TASK DIRECTIONS:
Would you please copy only the lines from the line that contains "This screenshot has height=830, width=959." to the end of the data below, exactly, leaving every picture out?

STORED DATA:
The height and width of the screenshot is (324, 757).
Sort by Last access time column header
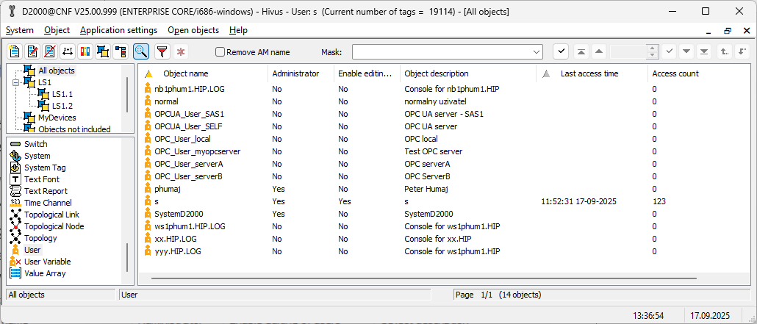(589, 73)
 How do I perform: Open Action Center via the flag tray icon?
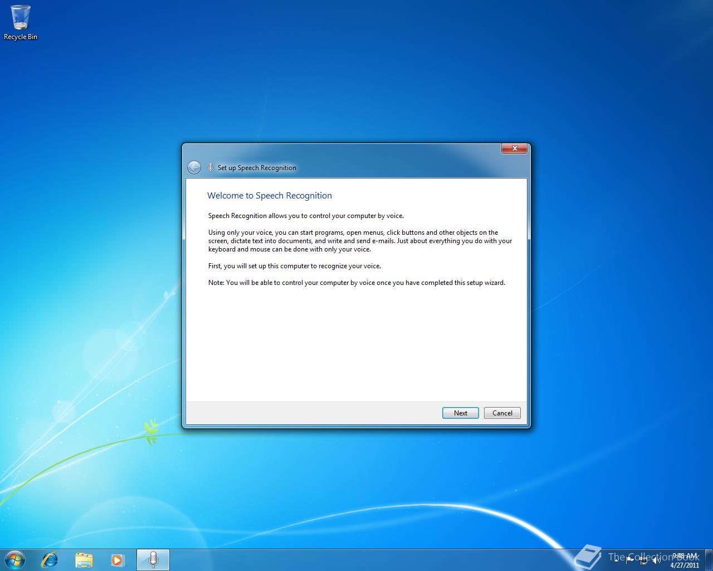(x=630, y=560)
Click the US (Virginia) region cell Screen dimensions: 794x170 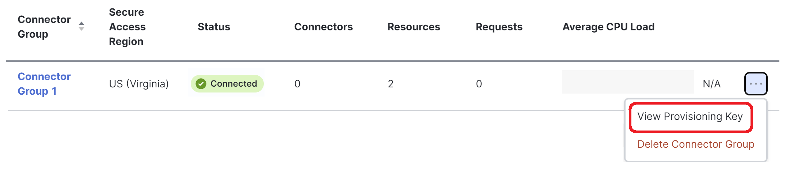(x=139, y=84)
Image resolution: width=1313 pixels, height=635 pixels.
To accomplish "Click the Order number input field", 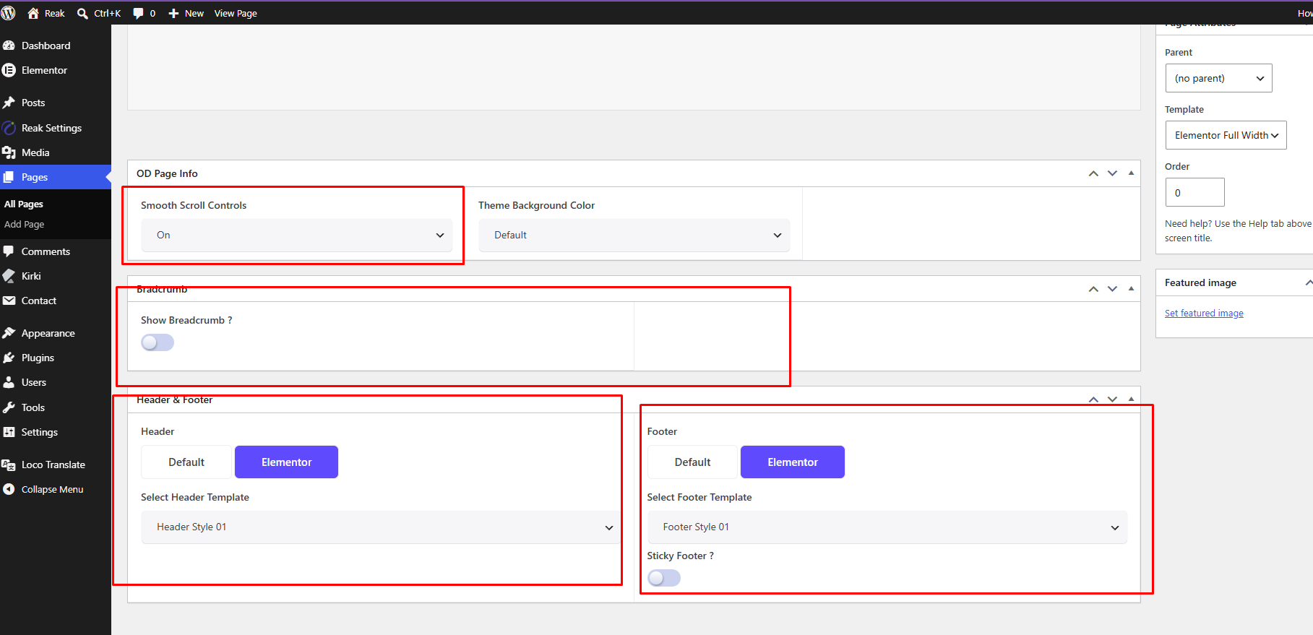I will pyautogui.click(x=1194, y=192).
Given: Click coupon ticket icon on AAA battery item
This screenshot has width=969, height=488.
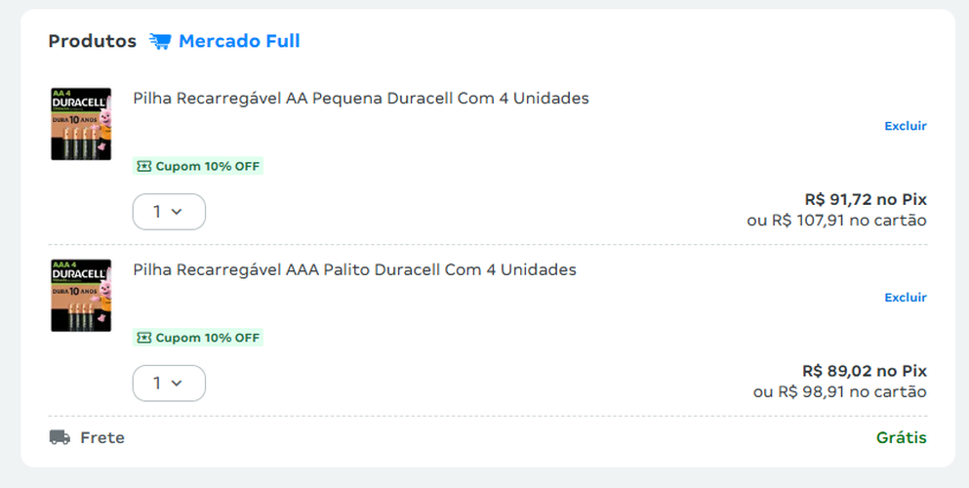Looking at the screenshot, I should point(144,338).
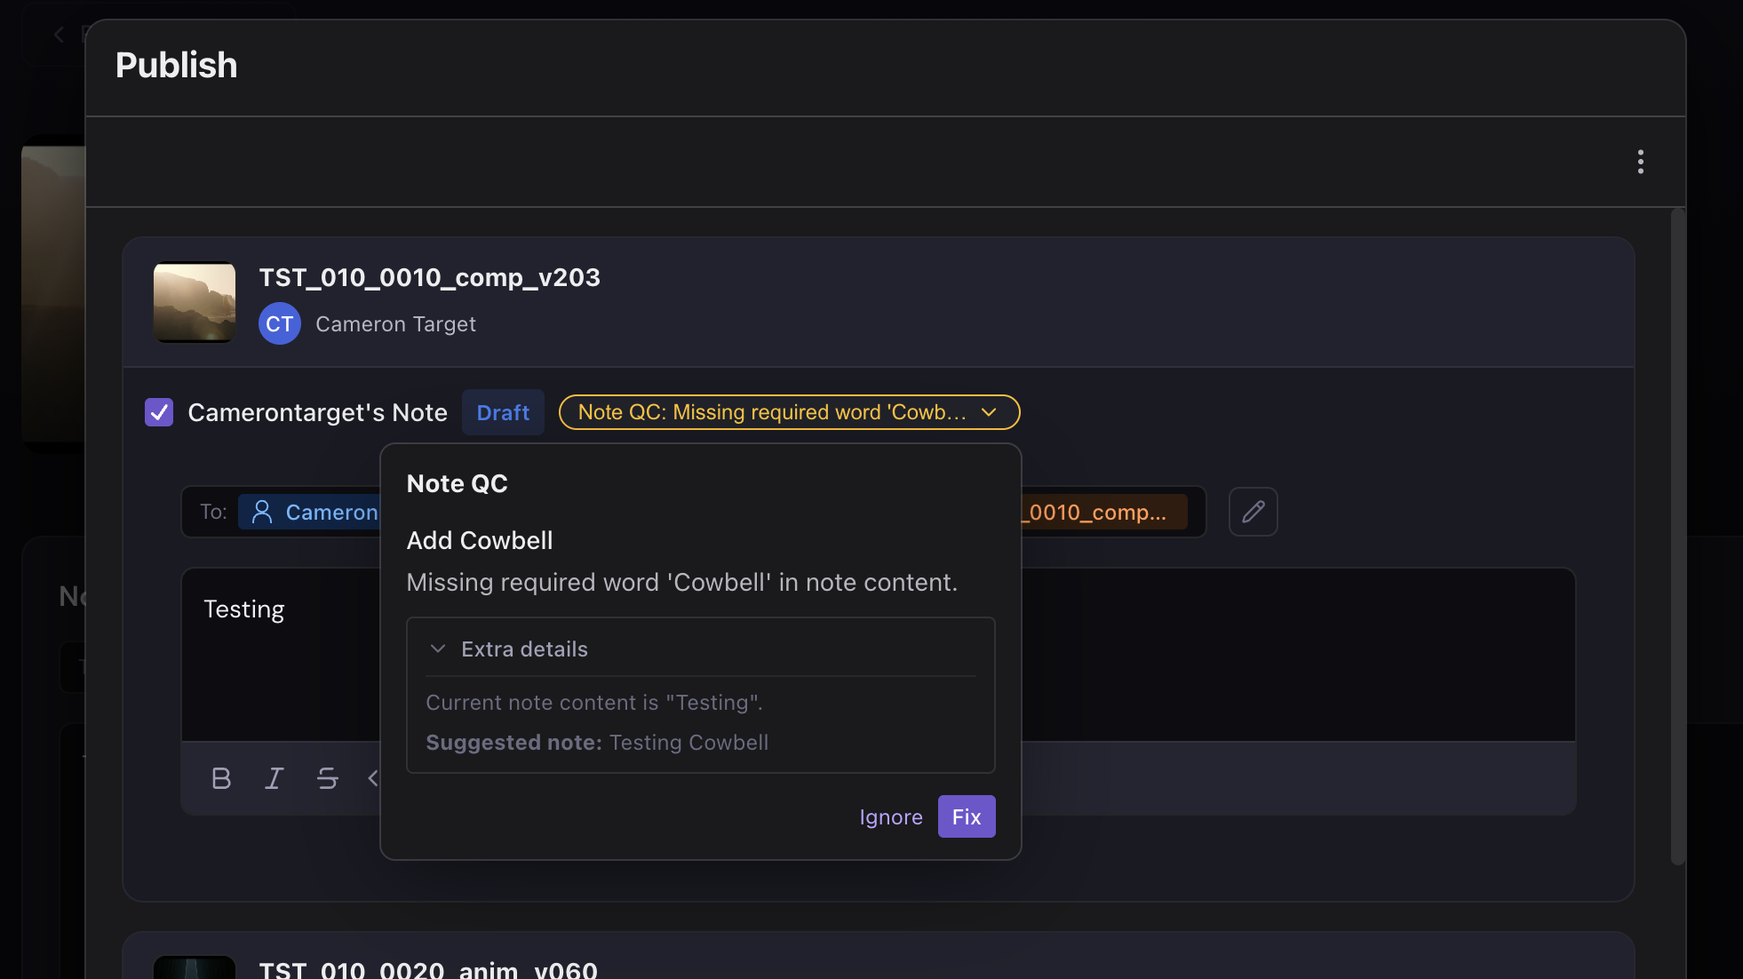Apply strikethrough formatting in note editor
This screenshot has height=979, width=1743.
coord(327,778)
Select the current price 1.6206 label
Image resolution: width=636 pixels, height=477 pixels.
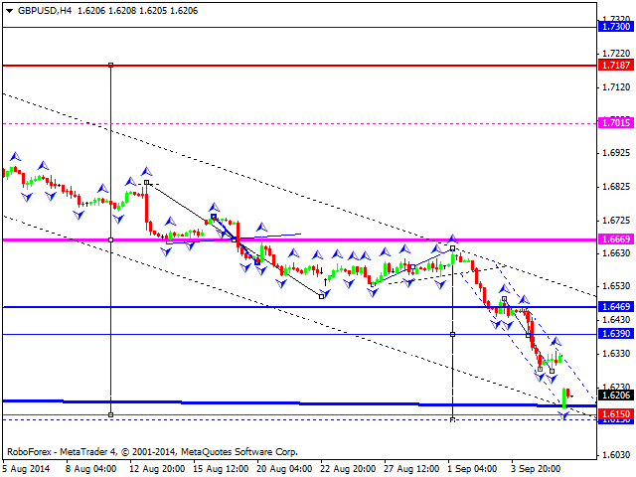pos(615,395)
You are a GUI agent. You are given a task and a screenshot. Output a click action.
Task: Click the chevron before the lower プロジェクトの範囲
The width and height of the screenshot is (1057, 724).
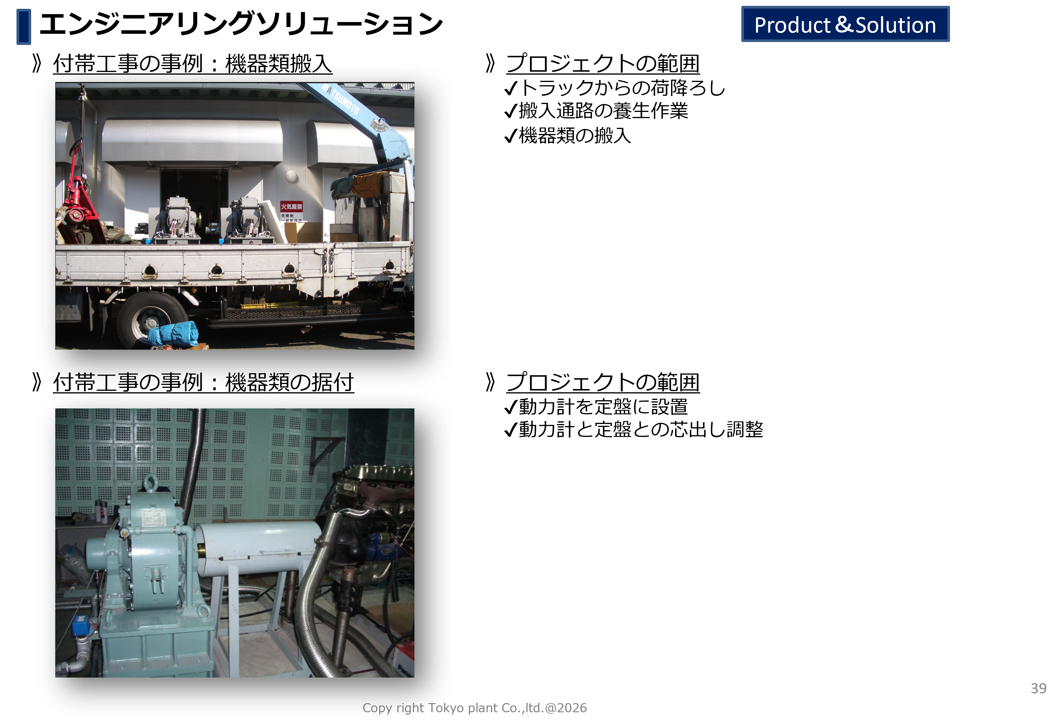[490, 382]
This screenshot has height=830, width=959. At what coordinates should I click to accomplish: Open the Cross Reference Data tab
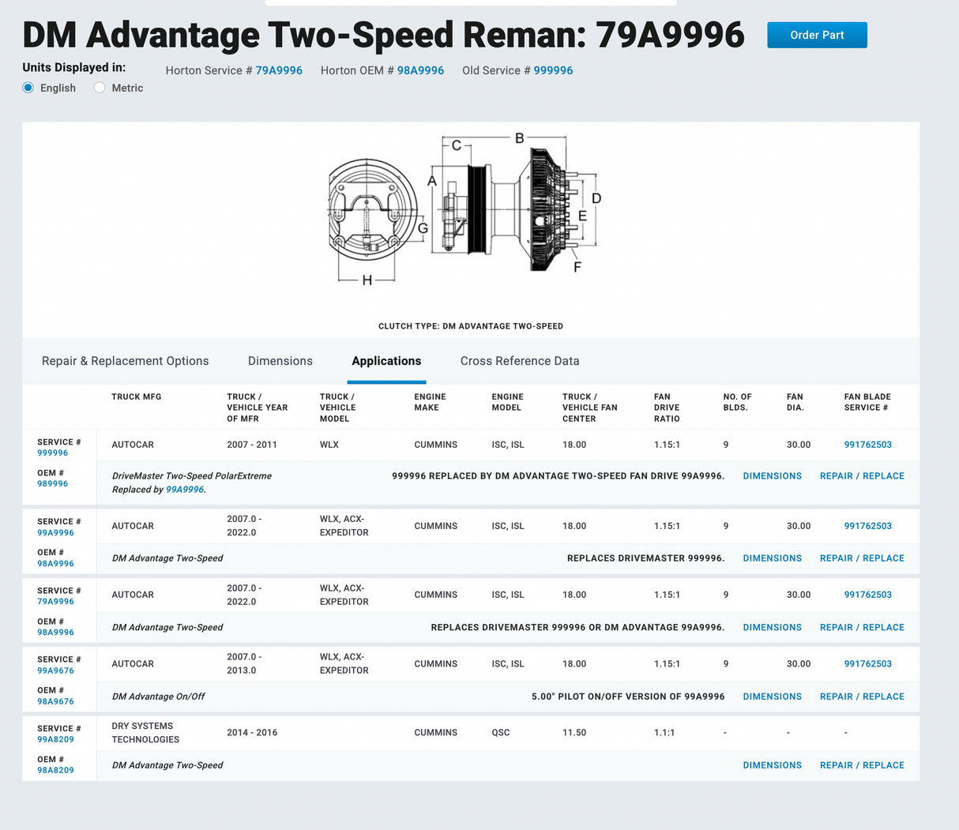pos(520,361)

THE ANSWER:
This screenshot has height=830, width=959. At what coordinates should I click to accomplish: Open the Cross Reference Data tab
pos(520,361)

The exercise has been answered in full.